Zonder coördinatie op EU-niveau, schreven de ambtenaren, treffen lidstaten bij een volksgezondheidscrisis elk hun eigen maatregelen die mogelijk tegenstrijdig zijn, bijvoorbeeld met betrekking tot het sluiten van grenzen, quarantaines of door uiteenlopende reisadviezen te verstrekken. ‘Het resultaat is ineffectief en inefficiënt crisismanagement op EU-niveau; publiek vertrouwen in nationale autoriteiten en EU-instellingen met verantwoordelijkheid op gebied van volksgezondheid zal worden ondermijnd en, ten slotte, zijn er mogelijk belangrijke gevolgen voor ander EU-beleid (vrij verkeer van personen en producten, energie, transport).’
Het Commissiedocument verscheen als bijlage bij een voorstel om nieuwe afspraken te maken over hoe de EU-landen hun reacties op een nieuwe pandemie konden stroomlijnen. De Commissie stelde voor: geef ons de macht om Europese maatregelen te nemen als nationale maatregelen niet blijken te werken. Dat ging er bij de lidstaten niet in. Toen het Besluit over ernstige grensoverschrijdende bedreigingen van de gezondheid in 2013 als wetgeving werd gepubliceerd, was het een afgezwakte versie van het toch al voorzichtige Commissievoorstel.
De Europese Commissie deed in december 2011 een voorstel voor nieuwe regels ‘over ernstige grensoverschrijdende bedreigingen van de gezondheid’, in de vorm van een zogenaamd Besluit van het Europees Parlement en de Raad. De afspraken in dat besluit moesten ertoe leiden dat de lidstaten van de EU bij bijvoorbeeld een pandemie hun maatregelen beter zouden coördineren. Wanneer de maatregelen van individuele lidstaten niet voldoende waren, moest de Commissie kunnen ingrijpen. In dat laatste hadden de nationale regeringen van de EU, wier goedkeuring nodig was, geen zin.
‘Uitgangspunt voor Nederland is dat volksgezondheid een nationale verantwoordelijkheid is [en blijft], ook in tijden van crisisbeheersing (...) en dat het optreden van de EU aanvullend hieraan is,’ zo verwoordde in maart 2012 toenmalig minister van Volksgezondheid, Welzijn en Sport, Edith Schippers (VVD) het in een Kamerbrief.

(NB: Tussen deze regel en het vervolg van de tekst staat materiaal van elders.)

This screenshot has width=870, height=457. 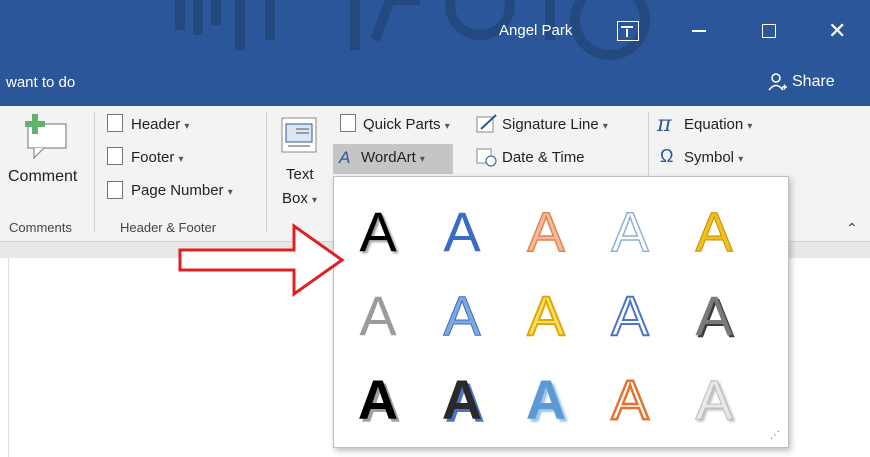 I want to click on wordart-style-5: A, so click(x=714, y=228).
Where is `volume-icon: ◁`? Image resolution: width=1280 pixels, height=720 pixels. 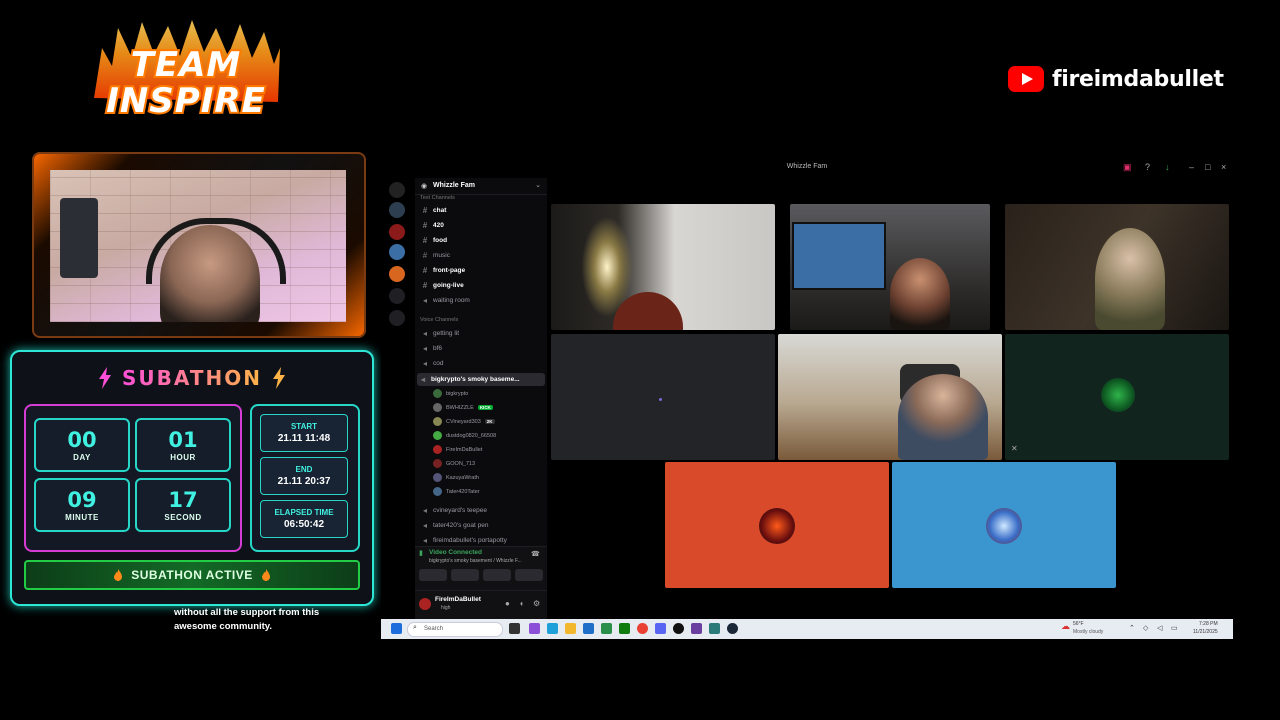
volume-icon: ◁ is located at coordinates (1160, 628).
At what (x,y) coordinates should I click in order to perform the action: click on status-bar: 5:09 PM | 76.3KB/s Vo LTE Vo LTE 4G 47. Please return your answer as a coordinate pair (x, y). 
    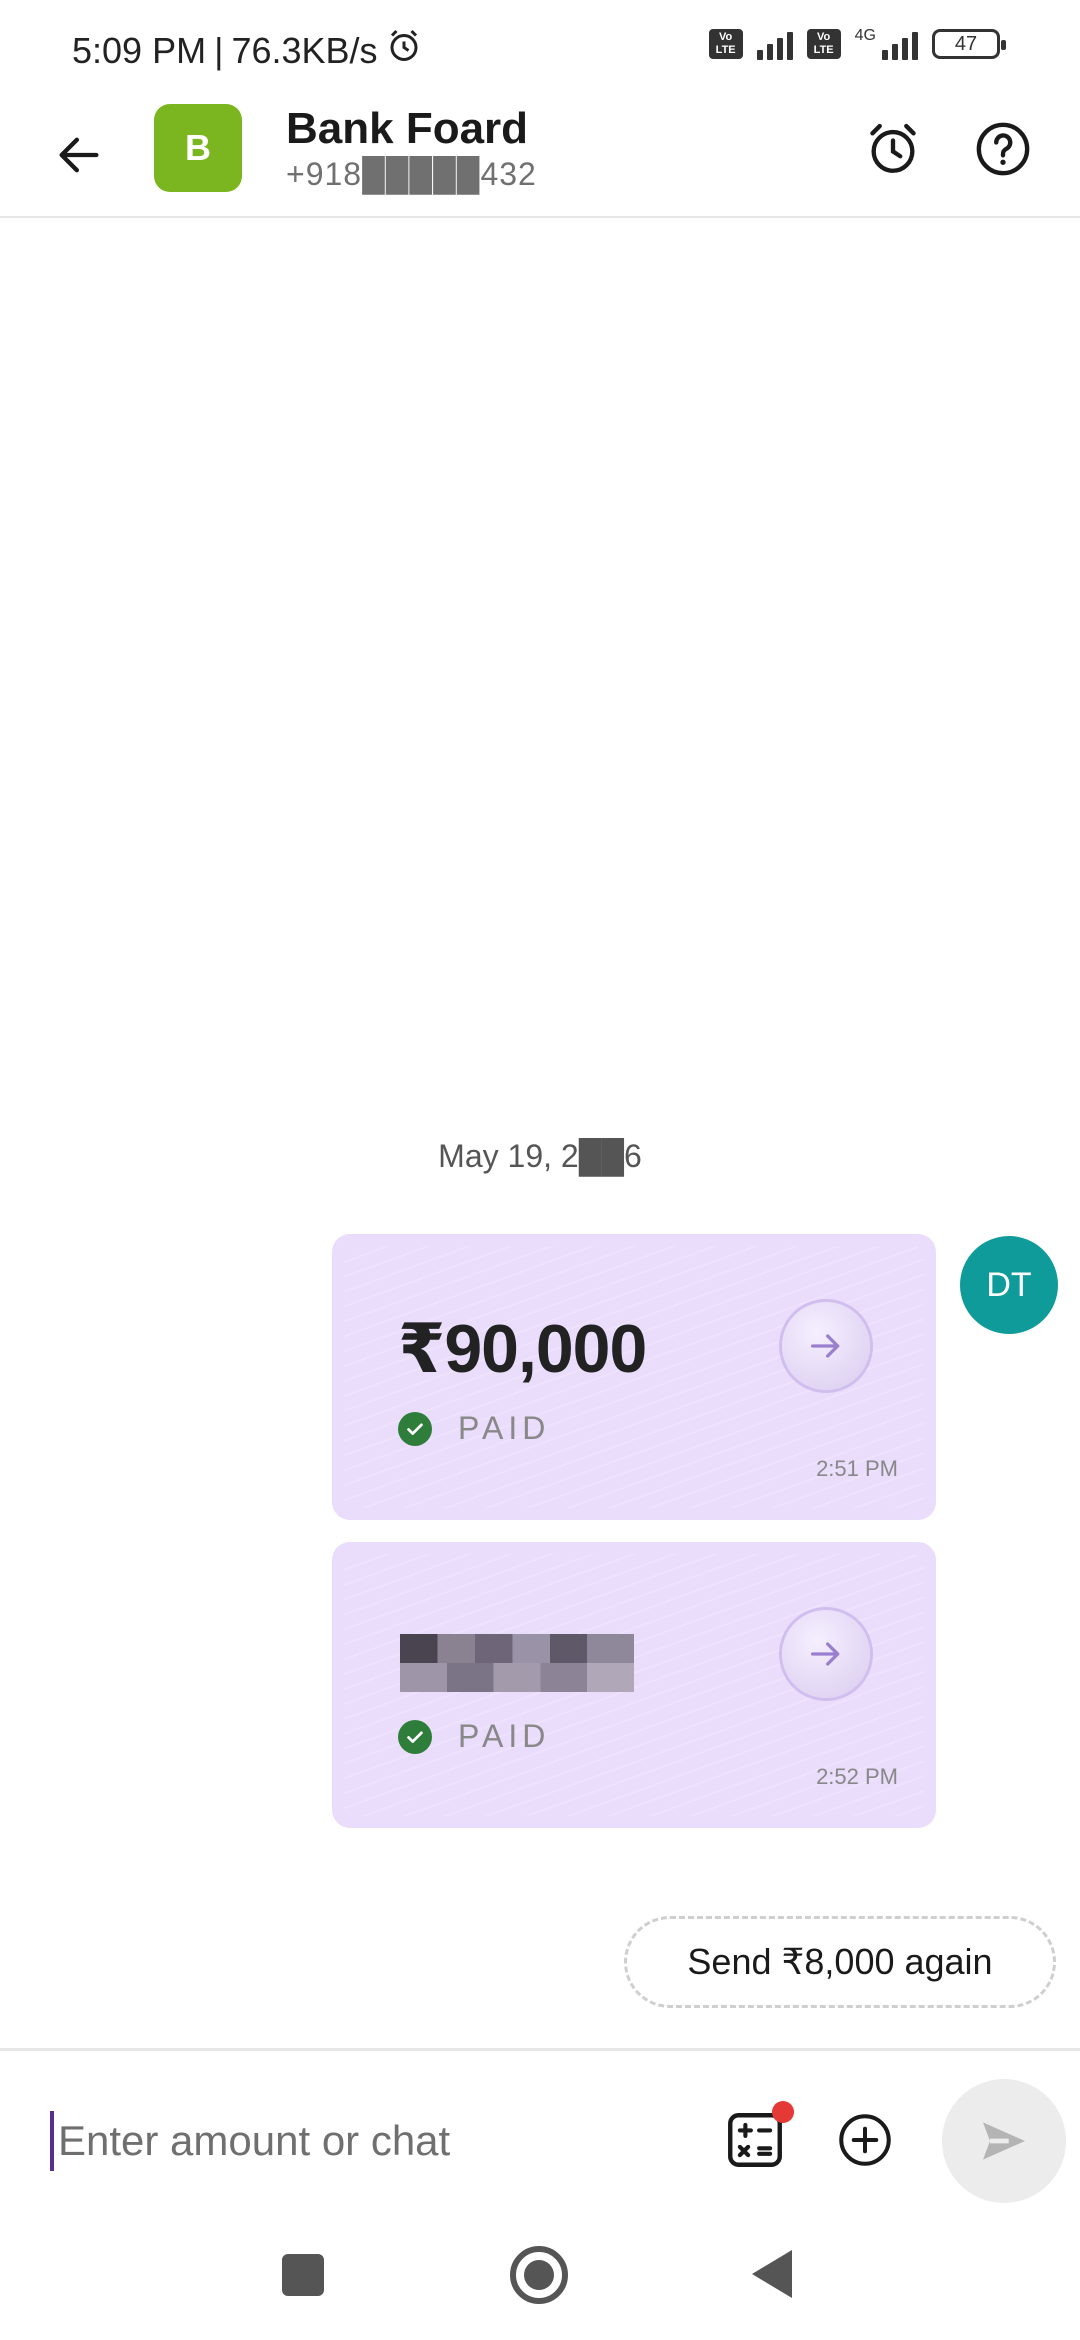
    Looking at the image, I should click on (540, 48).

Wie het voorstel van de Commissie uit 2011 vergelijkt met het uiteindelijk in 2013 in het Publicatieblad van de Europese Unie gepubliceerde Besluit, ziet hoe de lidstaten de wetteksten hebben afgezwakt.
Zo stelde de Europese Commissie deze tekst voor: ‘Doeltreffend reageren op ernstige grensoverschrijdende bedreigingen van de gezondheid op nationaal niveau vergt een samenhangende aanpak van de lidstaten, in samenwerking met de Commissie, hetgeen uitwisseling van informatie, raadpleging en coördinatie van de maatregelen vereist.’
Nadat de Raad met de pen door het voorstel was heengegaan, werd die tekst: ‘Een doeltreffende reactie op ernstige grensoverschrijdende bedreigingen van de gezondheid op nationaal niveau kan overleg tussen de lidstaten, in verbinding met de Commissie, vergen met het oog op het coördineren van de nationale reacties en kan nopen tot het uitwisselen van informatie.’
Ook andere zinnen werden vrijblijvender gemaakt. Tegelijk werden verwijzingen naar ‘nationale behoeften en omstandigheden’ toegevoegd, evenals zinnen als: ‘De lidstaten zijn verantwoordelijk voor het beheersen van volksgezondheidscrises op nationaal niveau.’
Sommige artikelen werden zelfs helemaal geschrapt, zoals een voorstel om de Commissie zelf tijdelijke EU-brede maatregelen te laten treffen als de nationale maatregelen niet voldoende waren. De EU-ministers van volksgezondheid besloten dat ze de Commissie ‘niet de mogelijkheid [willen] geven om (...) gemeenschappelijke tijdelijke volksgezondheidsmaatregelen te nemen’.